The Metropolitan is going gangbusters. Having just triumphantly introduced the clever Shakespearean mashup Enchanted Island (Twelfth Night, meet A Mid-Summer Night’s Dream), the opera house of record is forging ahead with Verdi’s Ernani, with soprano Angela Meade reprising the 2007 role that helped earn her this year’s Beverly Sills Artist Award; the production goes wide with a “Live in HD” release February 25. Also underway: Robert Lepage’s staging of Wagner’s Götterdämmerung, with Deborah Voigt winding up the Ring Cycle (that HD dats is February 11) and Anna Netrebko revisiting Anna Bolena. In the Aida revival starting February 9, Violeta Urmana assumes the title role, spell-binding mezzo Stephanie Blythe takes on Aida’s rival Amneris, and Marcelo Álvarez and Marcello Giordani alternate as Radamès.
Boston Lyric Opera (now the main game in town) brings Sir Peter Maxwell Davies’s eerie chamber opera The Lighthouse to the John F. Kennedy Presidential Library – evocatively waterside – February 8-12. It’s a brief piece (only 75 minutes), but as veterans of the 1983 U.S. premiere — directed by Peter Sellars and featuring Sanford Sylvan — will attest, an indelible experience.

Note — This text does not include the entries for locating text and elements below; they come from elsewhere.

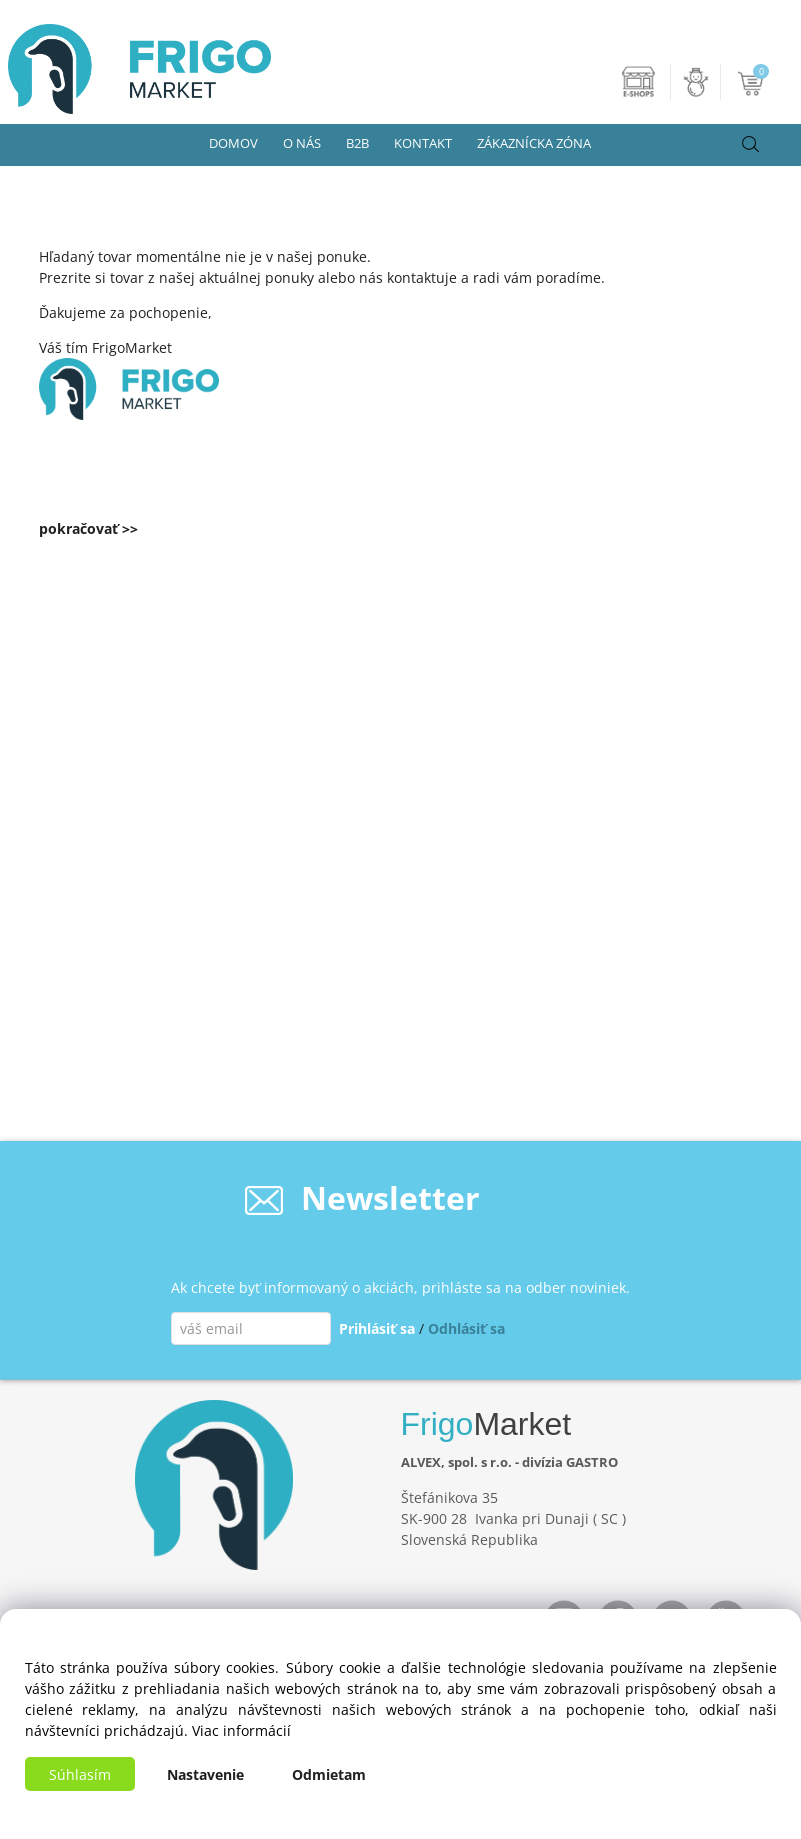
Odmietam (329, 1774)
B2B (357, 143)
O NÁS (302, 143)
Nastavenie (205, 1774)
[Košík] (752, 82)
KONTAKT (423, 143)
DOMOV (233, 143)
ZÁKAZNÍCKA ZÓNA (534, 143)
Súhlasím (80, 1774)
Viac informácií (241, 1730)
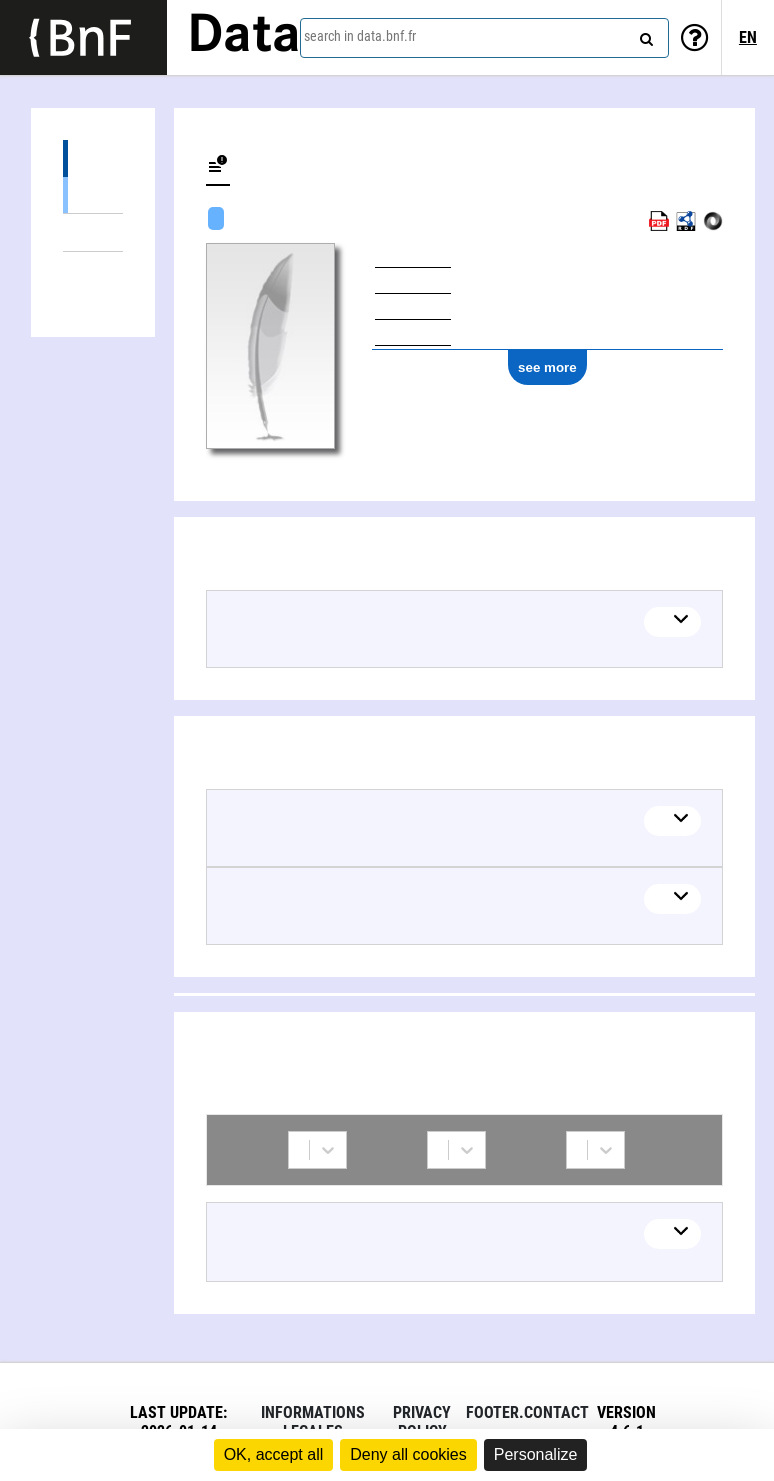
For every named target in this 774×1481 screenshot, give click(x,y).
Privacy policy (422, 1422)
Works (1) (93, 158)
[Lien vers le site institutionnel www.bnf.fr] (83, 37)
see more (547, 367)
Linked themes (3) (93, 232)
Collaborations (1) (93, 270)
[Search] (644, 35)
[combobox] (484, 38)
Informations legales (313, 1422)
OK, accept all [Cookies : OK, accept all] (274, 1454)
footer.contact (527, 1412)
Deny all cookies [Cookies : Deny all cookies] (408, 1454)
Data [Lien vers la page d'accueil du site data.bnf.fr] (244, 37)
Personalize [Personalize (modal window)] (536, 1454)
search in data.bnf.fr (360, 36)
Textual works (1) (93, 194)
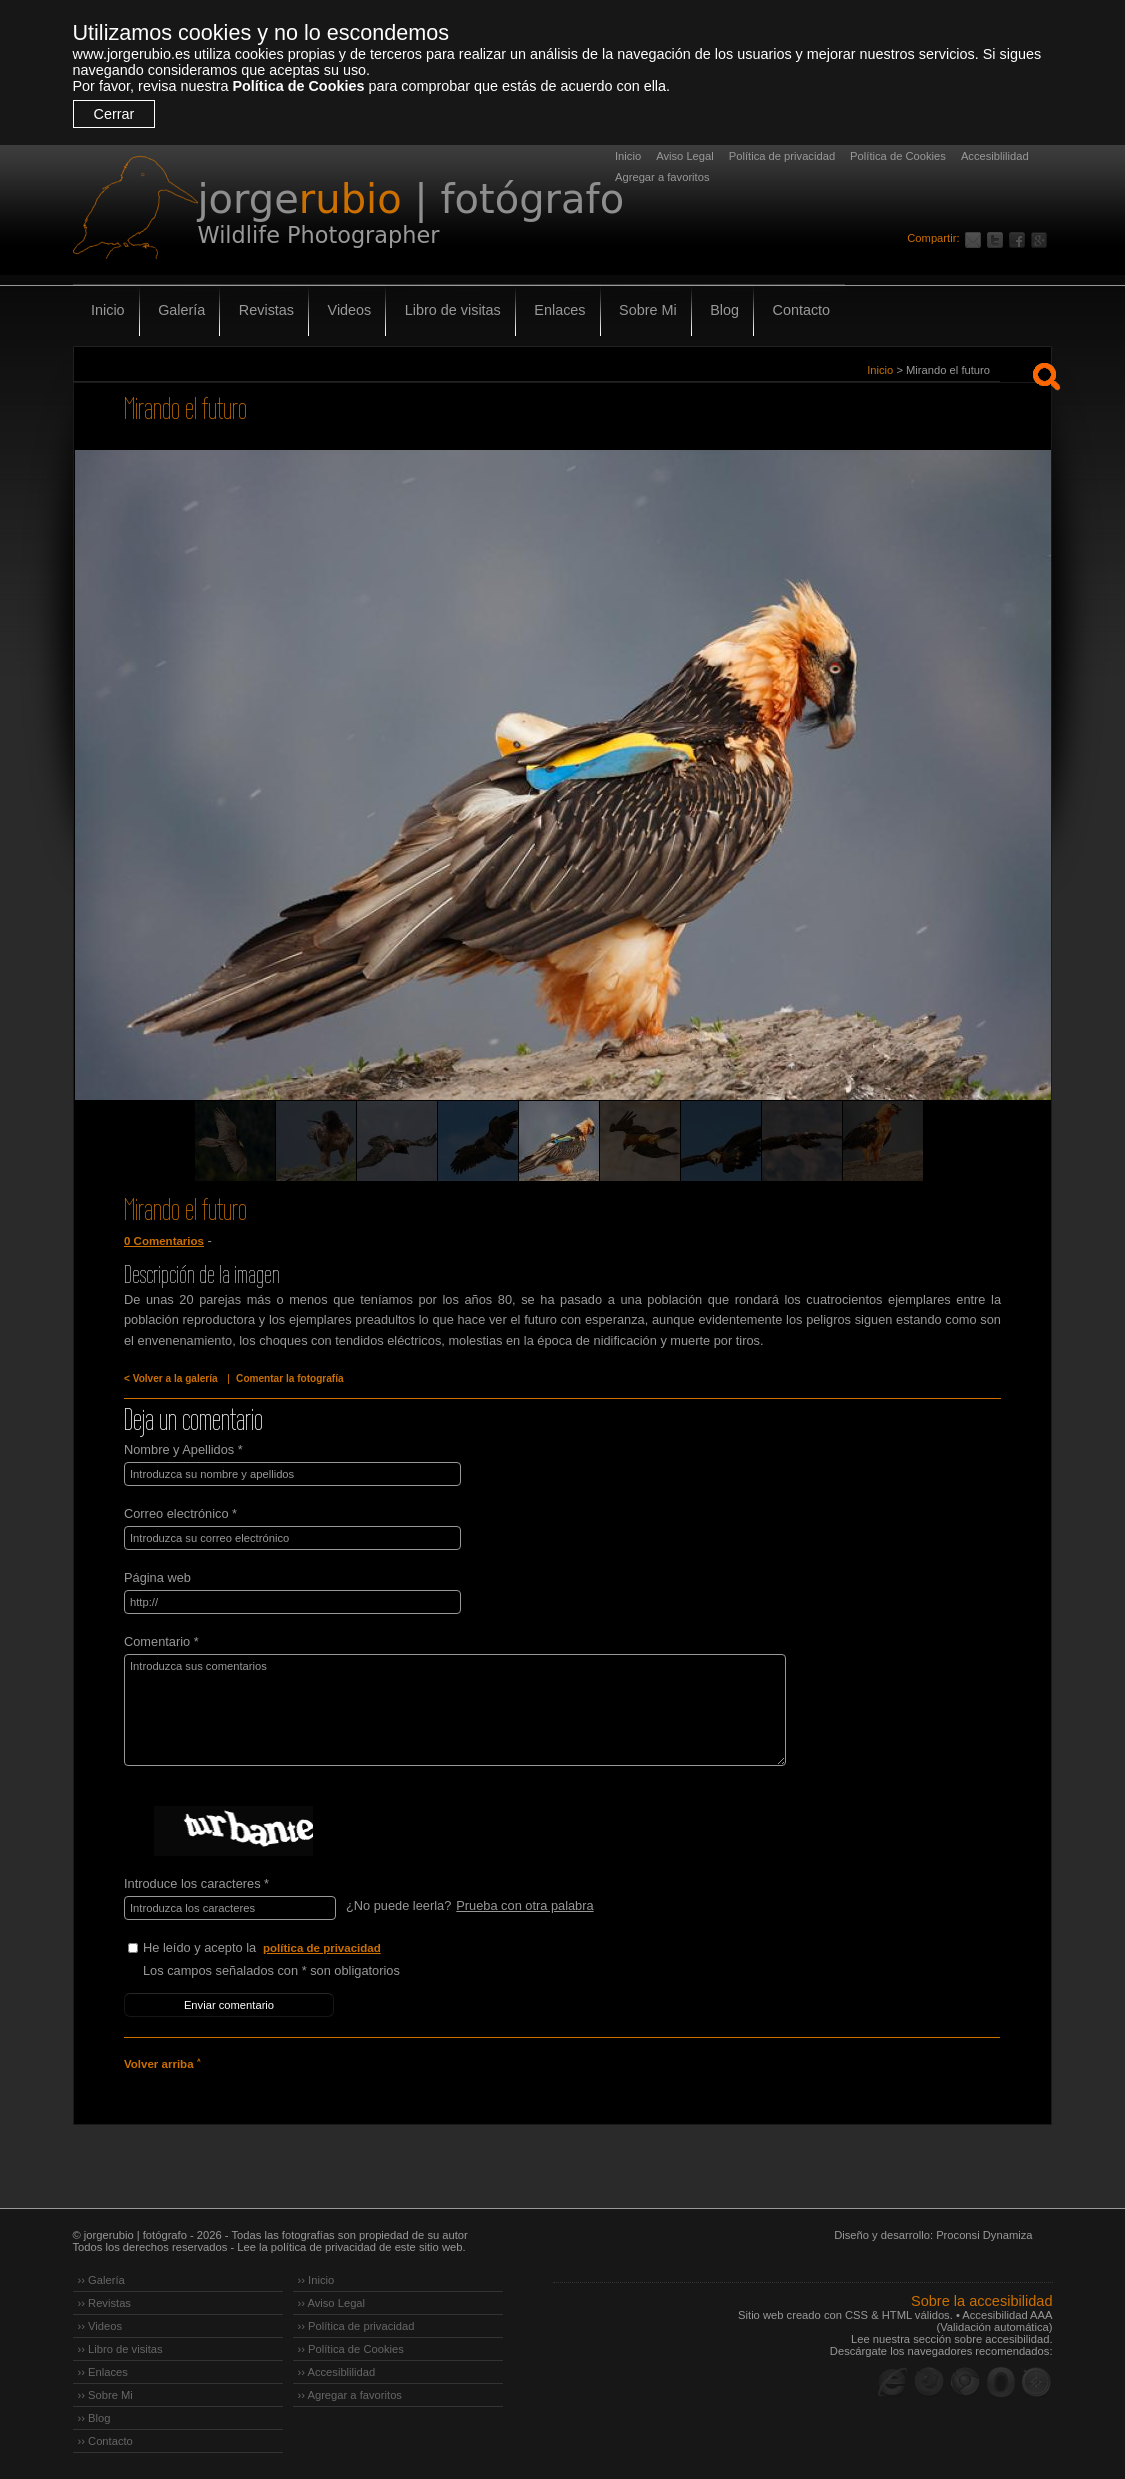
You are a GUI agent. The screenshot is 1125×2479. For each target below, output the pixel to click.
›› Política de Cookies (351, 2349)
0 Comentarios (164, 1241)
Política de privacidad (782, 156)
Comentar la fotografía (290, 1378)
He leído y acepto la (293, 1948)
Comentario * (161, 1641)
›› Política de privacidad (356, 2326)
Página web (157, 1577)
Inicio (628, 156)
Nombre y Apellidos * (183, 1449)
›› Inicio (316, 2280)
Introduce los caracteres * (196, 1883)
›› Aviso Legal (332, 2303)
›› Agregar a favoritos (350, 2395)
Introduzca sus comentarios (455, 1710)
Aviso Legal (685, 156)
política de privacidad (322, 1948)
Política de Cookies (298, 86)
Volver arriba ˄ (162, 2064)
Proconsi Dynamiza (984, 2235)
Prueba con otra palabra (524, 1905)
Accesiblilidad (995, 156)
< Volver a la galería (171, 1378)
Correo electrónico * (180, 1513)
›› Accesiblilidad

If you’d like to witness an opera in its earliest, near-larval stage, on February 7-8 HERE’s Culturemart 2012 – a New York alterna-fest — offers a chance to witness staged excerpts and a libretto reading of The Scarlet Ibis, with music by Stefan Weisman, libretto by David Cote (chief theatre critic for Time Out New York). The soprano part goes to Hai-Ting Chinn (left), who made a splash on the Wendy Williams Show recently, singing Weisman’s setting of the (seemingly endless) ingredients list for the now obsolete Hostess Twinkie. The YouTube clip is priceless. And as long as you’re amusing yourself operatically, don’t miss the latest variation on a popular YouTube meme: “Sh*t Opera Singers Say”.